The service sector is a highly polarized labour market, which is driving inequality between the small segment of high-skilled labour and larger segment of low skilled labour (Sumner, 2018).

The large amount of surplus labour stagnates wages, and distorts capital use efficiency. In order to prevent a downturn towards premature deindustrialization, a revamping of policy and development strategy is necessary.

Export Led Growth

Within this context, the fate of the textile industry is consequential to the overall outlook of Pakistan. Textiles comprise the nation’s largest export (60.81%), its largest source of employment in manufacturing (40% share in employment), and have the highest weight of 20.91 in the quantum index of manufacturing (Finance Ministry, 2022). This means that the performance of textiles has the greatest impact on the overall performance of the large-scale manufacturing sector.

However, the size and share of the textile sector in GDP is shrinking, and has consistently been shrinking post-1990.

In 2020, textiles’ share of GDP was only 1.8%. Gains in investment, productivity, and production within the textile sector are highly elastic to consistent, motivating government policy. Therefore, regulatory decisions that reduce the capacity for textiles to remain competitive in the highly competitive GVC world threaten the long-term development trajectory of Pakistan.

High tariffs on imports limit the capacity of the sector to attain better quality intermediate inputs. Inconsistent export promotion schemes, and the lack of long-term financing, prevent investments into capacity expansion.
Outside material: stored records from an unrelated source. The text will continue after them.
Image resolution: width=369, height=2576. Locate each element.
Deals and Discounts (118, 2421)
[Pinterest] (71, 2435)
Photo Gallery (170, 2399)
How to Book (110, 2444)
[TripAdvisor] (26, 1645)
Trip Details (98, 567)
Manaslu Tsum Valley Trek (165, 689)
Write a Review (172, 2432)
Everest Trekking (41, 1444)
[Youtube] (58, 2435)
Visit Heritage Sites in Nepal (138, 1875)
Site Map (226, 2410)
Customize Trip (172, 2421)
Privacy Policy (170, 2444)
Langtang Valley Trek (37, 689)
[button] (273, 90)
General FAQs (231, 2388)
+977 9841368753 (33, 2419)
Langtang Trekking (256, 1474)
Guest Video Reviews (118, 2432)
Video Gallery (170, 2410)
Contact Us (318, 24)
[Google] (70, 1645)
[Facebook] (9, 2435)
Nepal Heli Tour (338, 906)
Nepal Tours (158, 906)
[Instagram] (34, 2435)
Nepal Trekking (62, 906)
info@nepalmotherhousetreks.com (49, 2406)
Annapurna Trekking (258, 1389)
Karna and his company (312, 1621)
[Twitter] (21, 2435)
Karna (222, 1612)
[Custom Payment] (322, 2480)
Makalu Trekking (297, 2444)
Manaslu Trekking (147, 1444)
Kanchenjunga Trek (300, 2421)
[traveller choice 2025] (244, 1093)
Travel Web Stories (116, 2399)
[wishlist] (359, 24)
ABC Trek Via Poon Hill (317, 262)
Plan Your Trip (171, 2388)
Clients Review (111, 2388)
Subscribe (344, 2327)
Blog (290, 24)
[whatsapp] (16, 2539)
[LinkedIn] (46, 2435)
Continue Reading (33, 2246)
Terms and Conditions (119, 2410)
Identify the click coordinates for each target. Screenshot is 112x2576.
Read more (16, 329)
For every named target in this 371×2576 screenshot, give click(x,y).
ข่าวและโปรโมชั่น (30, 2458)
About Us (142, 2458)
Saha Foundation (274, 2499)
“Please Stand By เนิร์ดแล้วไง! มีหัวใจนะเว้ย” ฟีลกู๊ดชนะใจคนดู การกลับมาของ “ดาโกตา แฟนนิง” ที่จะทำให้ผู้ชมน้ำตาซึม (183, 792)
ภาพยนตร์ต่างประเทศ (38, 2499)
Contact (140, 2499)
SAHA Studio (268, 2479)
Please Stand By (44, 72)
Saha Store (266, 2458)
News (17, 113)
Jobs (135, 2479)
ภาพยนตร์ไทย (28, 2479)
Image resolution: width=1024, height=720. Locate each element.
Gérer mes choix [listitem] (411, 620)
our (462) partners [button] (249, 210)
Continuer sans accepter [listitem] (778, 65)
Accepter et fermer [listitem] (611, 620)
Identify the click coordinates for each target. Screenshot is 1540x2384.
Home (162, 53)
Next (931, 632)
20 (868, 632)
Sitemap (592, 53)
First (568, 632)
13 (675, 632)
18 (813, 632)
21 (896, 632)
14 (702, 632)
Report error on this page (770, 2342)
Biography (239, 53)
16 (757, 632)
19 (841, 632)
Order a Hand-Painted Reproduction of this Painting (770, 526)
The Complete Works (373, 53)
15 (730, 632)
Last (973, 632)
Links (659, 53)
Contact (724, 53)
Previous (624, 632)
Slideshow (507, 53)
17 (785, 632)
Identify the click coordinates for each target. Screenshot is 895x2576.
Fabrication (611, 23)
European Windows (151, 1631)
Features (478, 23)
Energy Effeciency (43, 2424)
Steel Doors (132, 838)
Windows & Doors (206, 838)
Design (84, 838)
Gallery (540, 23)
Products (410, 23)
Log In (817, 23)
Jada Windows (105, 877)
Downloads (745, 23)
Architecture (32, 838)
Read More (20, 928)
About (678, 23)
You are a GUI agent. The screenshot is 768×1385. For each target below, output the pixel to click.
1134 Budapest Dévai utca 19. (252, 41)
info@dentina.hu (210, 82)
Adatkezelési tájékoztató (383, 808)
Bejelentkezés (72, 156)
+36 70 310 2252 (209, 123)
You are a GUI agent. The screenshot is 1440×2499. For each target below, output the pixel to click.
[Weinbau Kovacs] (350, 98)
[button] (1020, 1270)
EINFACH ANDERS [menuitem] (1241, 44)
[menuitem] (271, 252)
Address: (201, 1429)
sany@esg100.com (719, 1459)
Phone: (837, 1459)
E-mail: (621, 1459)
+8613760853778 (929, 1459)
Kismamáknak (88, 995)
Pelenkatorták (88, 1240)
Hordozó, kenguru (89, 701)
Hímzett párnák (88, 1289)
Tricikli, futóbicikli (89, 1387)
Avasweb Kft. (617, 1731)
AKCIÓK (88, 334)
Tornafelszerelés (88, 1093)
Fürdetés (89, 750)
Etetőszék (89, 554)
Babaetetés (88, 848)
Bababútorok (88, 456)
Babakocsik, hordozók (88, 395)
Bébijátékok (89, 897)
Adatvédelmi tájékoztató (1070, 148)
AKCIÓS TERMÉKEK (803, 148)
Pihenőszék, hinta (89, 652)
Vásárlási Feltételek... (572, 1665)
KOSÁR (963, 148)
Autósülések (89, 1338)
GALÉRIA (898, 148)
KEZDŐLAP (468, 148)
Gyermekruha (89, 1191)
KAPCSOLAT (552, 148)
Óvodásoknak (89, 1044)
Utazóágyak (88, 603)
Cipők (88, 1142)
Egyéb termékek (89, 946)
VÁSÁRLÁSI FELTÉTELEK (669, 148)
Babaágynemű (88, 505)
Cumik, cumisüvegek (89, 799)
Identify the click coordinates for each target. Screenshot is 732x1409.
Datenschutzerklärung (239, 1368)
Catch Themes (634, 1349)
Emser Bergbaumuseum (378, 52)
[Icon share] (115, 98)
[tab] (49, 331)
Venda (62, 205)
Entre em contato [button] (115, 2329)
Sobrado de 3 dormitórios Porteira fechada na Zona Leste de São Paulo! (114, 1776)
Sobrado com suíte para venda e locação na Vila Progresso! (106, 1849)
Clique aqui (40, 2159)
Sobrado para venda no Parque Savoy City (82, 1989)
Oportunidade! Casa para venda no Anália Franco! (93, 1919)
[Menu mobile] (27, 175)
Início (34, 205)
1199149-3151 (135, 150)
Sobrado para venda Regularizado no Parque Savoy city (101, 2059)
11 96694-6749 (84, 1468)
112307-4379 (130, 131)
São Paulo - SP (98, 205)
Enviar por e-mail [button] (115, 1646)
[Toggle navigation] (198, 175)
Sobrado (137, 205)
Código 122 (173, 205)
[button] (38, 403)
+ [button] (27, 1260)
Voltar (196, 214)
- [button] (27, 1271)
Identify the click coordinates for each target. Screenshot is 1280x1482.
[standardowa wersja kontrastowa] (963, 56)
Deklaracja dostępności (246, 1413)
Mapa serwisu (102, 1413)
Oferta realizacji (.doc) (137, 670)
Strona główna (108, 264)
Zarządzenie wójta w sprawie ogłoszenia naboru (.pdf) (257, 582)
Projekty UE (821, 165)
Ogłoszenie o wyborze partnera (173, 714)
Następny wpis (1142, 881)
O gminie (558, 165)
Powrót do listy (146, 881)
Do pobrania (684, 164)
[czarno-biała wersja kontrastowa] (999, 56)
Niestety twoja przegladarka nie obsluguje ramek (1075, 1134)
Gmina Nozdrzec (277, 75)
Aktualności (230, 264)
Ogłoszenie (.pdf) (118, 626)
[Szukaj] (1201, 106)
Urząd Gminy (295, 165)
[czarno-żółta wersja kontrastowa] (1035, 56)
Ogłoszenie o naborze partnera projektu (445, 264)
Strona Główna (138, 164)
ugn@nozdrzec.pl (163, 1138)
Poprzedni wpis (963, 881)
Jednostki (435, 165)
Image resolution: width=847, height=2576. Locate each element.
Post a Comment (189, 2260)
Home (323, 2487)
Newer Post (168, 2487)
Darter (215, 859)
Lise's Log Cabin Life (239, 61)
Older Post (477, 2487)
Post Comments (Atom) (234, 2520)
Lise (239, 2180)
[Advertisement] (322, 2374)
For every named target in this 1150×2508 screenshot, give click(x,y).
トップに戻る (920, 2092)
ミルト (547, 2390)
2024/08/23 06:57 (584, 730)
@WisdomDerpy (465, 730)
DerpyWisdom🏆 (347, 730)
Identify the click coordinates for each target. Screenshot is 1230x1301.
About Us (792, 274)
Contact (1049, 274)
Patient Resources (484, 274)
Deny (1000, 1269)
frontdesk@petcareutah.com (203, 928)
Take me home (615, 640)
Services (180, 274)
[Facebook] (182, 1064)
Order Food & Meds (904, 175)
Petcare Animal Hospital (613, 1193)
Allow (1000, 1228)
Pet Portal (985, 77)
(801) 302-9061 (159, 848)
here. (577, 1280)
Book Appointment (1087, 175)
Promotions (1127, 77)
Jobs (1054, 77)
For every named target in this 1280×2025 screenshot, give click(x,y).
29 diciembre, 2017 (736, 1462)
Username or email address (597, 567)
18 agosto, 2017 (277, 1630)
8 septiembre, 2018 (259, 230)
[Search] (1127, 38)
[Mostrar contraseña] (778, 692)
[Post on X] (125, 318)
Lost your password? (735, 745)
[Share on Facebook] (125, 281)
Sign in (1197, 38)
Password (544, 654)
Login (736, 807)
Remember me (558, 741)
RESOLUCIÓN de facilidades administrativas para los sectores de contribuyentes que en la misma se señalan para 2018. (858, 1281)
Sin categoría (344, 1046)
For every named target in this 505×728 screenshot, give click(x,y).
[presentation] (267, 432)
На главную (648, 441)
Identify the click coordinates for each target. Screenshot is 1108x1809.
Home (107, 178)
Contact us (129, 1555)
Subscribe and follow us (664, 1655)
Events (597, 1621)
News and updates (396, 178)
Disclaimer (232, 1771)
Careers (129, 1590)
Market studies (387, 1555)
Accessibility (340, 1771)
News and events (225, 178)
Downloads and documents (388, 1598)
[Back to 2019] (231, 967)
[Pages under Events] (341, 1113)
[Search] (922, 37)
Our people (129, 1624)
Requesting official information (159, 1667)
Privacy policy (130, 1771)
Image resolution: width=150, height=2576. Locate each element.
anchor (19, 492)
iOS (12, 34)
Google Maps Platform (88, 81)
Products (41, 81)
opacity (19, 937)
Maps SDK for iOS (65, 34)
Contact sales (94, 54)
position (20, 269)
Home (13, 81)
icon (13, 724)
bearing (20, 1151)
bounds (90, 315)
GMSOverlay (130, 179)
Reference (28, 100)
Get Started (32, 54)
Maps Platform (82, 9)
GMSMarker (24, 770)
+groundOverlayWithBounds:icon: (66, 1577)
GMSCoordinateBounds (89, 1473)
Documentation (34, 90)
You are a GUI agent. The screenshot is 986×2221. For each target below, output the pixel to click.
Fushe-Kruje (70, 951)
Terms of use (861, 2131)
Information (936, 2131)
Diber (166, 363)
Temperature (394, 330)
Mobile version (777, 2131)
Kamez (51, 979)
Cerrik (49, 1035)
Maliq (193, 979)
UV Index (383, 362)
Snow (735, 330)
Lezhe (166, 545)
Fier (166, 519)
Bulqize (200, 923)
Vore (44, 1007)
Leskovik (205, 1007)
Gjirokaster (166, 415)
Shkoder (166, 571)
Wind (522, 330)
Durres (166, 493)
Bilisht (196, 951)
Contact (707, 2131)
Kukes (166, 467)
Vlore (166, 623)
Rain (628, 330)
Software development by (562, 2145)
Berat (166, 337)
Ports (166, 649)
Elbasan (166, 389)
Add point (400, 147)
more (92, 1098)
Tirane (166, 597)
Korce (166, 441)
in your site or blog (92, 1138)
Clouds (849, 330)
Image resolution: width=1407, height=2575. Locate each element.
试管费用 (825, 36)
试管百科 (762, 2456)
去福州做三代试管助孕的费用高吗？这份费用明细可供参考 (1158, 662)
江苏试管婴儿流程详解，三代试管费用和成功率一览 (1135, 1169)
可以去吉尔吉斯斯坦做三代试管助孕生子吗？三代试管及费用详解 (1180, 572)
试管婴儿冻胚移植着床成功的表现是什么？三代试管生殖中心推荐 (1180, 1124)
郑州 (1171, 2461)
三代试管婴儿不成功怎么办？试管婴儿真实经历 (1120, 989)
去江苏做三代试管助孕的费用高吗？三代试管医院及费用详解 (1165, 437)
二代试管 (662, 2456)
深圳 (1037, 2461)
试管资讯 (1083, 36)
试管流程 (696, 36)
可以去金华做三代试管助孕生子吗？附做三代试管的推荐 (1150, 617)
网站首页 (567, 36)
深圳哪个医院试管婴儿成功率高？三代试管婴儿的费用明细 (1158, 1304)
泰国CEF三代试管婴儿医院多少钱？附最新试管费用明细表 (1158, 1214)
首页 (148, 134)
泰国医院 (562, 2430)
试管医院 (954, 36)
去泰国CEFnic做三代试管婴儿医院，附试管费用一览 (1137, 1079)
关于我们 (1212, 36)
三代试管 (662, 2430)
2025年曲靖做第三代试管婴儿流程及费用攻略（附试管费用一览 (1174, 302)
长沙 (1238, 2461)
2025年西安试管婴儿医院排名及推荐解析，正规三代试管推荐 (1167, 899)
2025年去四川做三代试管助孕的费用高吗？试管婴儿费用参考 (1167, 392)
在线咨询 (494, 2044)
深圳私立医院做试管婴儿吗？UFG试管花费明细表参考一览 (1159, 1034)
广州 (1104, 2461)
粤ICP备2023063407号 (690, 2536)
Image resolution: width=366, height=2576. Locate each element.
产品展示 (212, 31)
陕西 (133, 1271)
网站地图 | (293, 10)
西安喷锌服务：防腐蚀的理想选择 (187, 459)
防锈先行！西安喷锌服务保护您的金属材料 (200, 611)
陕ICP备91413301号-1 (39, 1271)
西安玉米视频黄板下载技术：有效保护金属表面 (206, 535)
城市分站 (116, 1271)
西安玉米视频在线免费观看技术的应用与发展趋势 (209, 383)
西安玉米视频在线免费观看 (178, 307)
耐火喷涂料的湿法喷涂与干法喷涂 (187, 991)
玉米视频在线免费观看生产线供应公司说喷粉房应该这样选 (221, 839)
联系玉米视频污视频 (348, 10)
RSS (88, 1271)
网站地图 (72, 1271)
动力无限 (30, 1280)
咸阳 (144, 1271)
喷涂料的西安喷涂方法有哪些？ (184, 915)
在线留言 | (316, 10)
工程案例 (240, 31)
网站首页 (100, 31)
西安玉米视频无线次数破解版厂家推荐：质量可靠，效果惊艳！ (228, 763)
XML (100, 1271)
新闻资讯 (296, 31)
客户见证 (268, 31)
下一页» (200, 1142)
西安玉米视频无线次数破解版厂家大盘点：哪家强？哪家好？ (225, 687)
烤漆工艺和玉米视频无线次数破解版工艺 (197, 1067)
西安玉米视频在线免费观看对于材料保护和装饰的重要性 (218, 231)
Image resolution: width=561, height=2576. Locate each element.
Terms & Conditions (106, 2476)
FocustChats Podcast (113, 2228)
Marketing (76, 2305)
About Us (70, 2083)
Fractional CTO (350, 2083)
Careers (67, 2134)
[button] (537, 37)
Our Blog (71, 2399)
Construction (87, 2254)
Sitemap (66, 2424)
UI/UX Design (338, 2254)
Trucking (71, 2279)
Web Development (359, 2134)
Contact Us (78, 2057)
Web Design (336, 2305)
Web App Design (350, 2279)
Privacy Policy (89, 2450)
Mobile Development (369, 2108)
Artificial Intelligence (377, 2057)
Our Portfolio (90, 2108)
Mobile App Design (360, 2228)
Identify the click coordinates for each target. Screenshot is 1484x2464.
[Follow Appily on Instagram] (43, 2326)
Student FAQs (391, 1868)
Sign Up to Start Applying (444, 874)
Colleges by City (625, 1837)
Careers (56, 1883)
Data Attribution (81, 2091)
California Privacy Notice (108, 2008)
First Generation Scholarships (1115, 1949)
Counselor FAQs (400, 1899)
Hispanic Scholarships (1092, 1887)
The incentives for diversification, especially into value-added or niche products, are also hampered due to export incentives being allocated towards ‘traditional’ goods (World Bank, 2022).

The exclusion of indirect exporters from financing and promotion schemes also hinders development of backward linkages within the value chain.

One of the largest contributors to declining textile competitiveness is been energy cost. Across all provinces, energy comprises the largest conversion cost in the sector. The reversal of the regionally competitive energy tariff (RCET) has thus been particularly detrimental.

It has created unevenness amongst producers provincially, as Punjab pays higher costs for energy than Sindh. And has undone the progress in employment, investment, and capacity growth witnessed upon its introduction in 2018.

Conversely, its removal makes downstream sectors regionally uncompetitive and upstream sectors lose their price rankings (Hussein, 2021). Given the level of price-based competition within the region, especially from Bangladesh and Vietnam, such a loss is untenable.

As previously mentioned, textiles have the largest weight in the quantum index of manufacturing, implying that stagnation in textile growth can have externalities for the industrial sector as a whole.

This is visible given that textiles have the longest production chain of any industry in Pakistan, and also the greatest potential for value addition at each step in the chain.

Textiles also support numerous ancillary industries, from cotton to readymade garments. Therefore, the potential for deep industrialization and the ability to capture competitive advantage in higher value added segments of GVCs is achievable through the textile sector.

Conversely, if the current policy regime continues, reversal in textile sector growth will lead to a loss of gains in development.

Pakistan is currently experiencing a difficult paradigm. Responsible economic decisions have allowed activist states such as South Korea and the East Asian Tigers to direct the initial growth spurt attained from GVCs towards investments in value-added production, industrial expansion, and sustainable growth.

If Pakistan does not engage or incentivize similar capacity building, it cannot make tangible gains towards sustained industrialization. Instead the nation is edging closer to a perennially unsustainable balance of payments crisis, and the pitfall of deindustrialization.